John Greil
John Greil researches and teaches on religion and law, and serves as a Clinical Professor in the Law & Religion Clinic.
Prior to joining Texas Law, John was an associate at Vinson & Elkins LLP in Houston. There, he practiced antitrust law and commercial litigation, and represented clients in foreign jurisdictions, the Supreme Court of the United States, and every level of the Texas legal system. He also maintained a pro bono practice including immigration law, prison litigation, indigent defense, as well as First Amendment issues. He served on the leadership committees of the Law & the Media and Antitrust sections of the Houston Bar Association, as well as that of the Saint Thomas More Society.

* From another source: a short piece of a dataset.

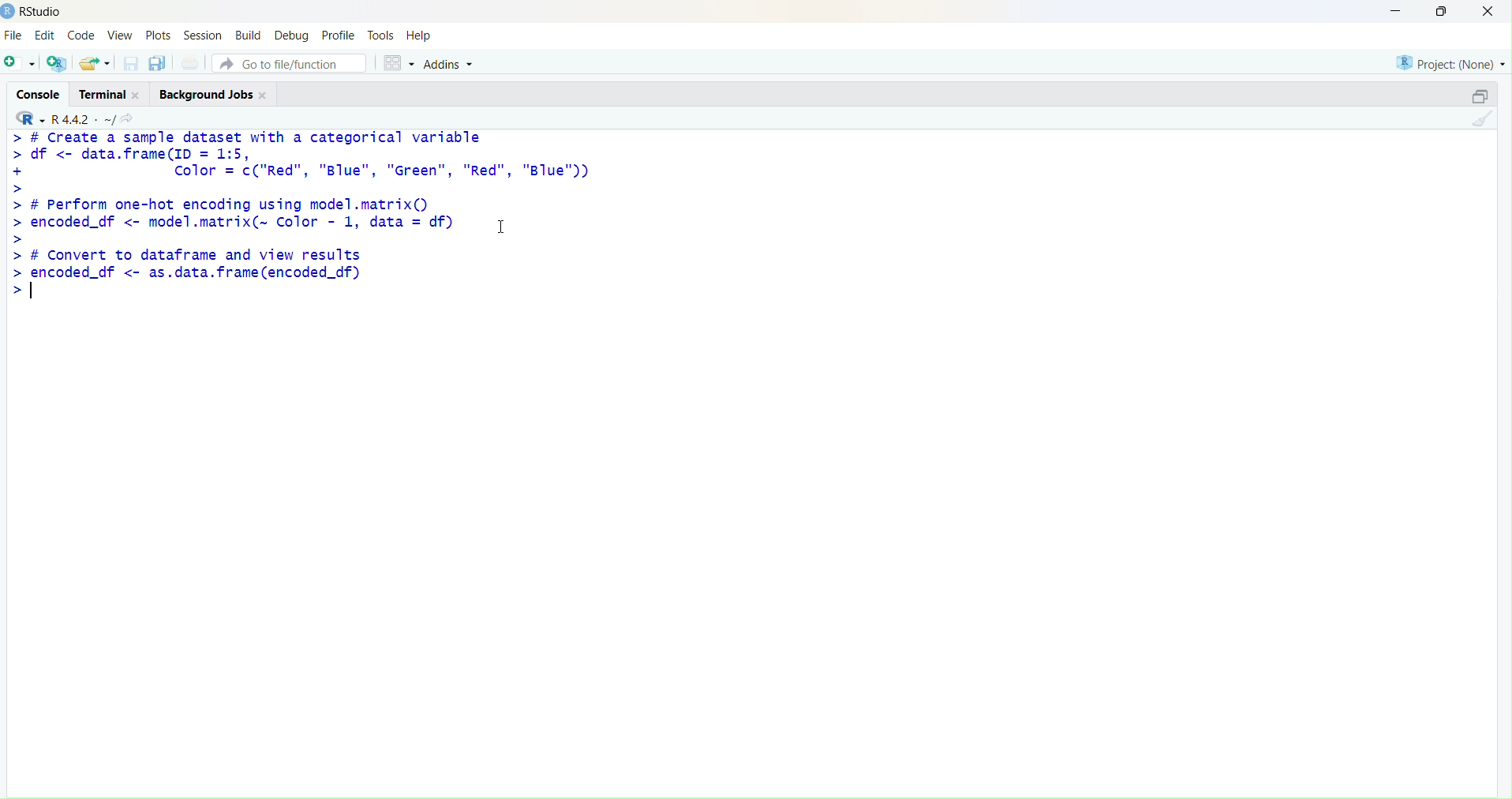 This screenshot has width=1512, height=799. Describe the element at coordinates (1482, 119) in the screenshot. I see `clean` at that location.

His scholarly work on competition law and constitutional theory has appeared in The Villanova Law Review and The Harvard Journal of Law and Public Policy, and has been cited in numerous law review articles and book-length works. He serves as the faculty advisor of the Texas Review of Law and Politics.
John clerked for Judge Nathaniel M. Gorton of the United States District Court for the District of Massachusetts, Judge Paul Barbadoro of the United States District Court for the District of New Hampshire, and Judge Jennifer Walker Elrod of the United States Court of Appeals for the Fifth Circuit. Before law school, he taught high school math in Jacksonville, Florida, and English language and American culture in Germany through the Fulbright English Teaching Assistantship program.
John graduated cum laude from Harvard Law School, where he served on the Harvard Journal of Law and Public Policy, and worked as a research assistant to Professors Mary Ann Glendon, Charles Fried, and Richard Lazarus. He graduated cum laude from the University of Notre Dame, where he majored in the school’s Great Books program and German, and wrote an undergraduate thesis on the role of religion in the works of Francis Bacon.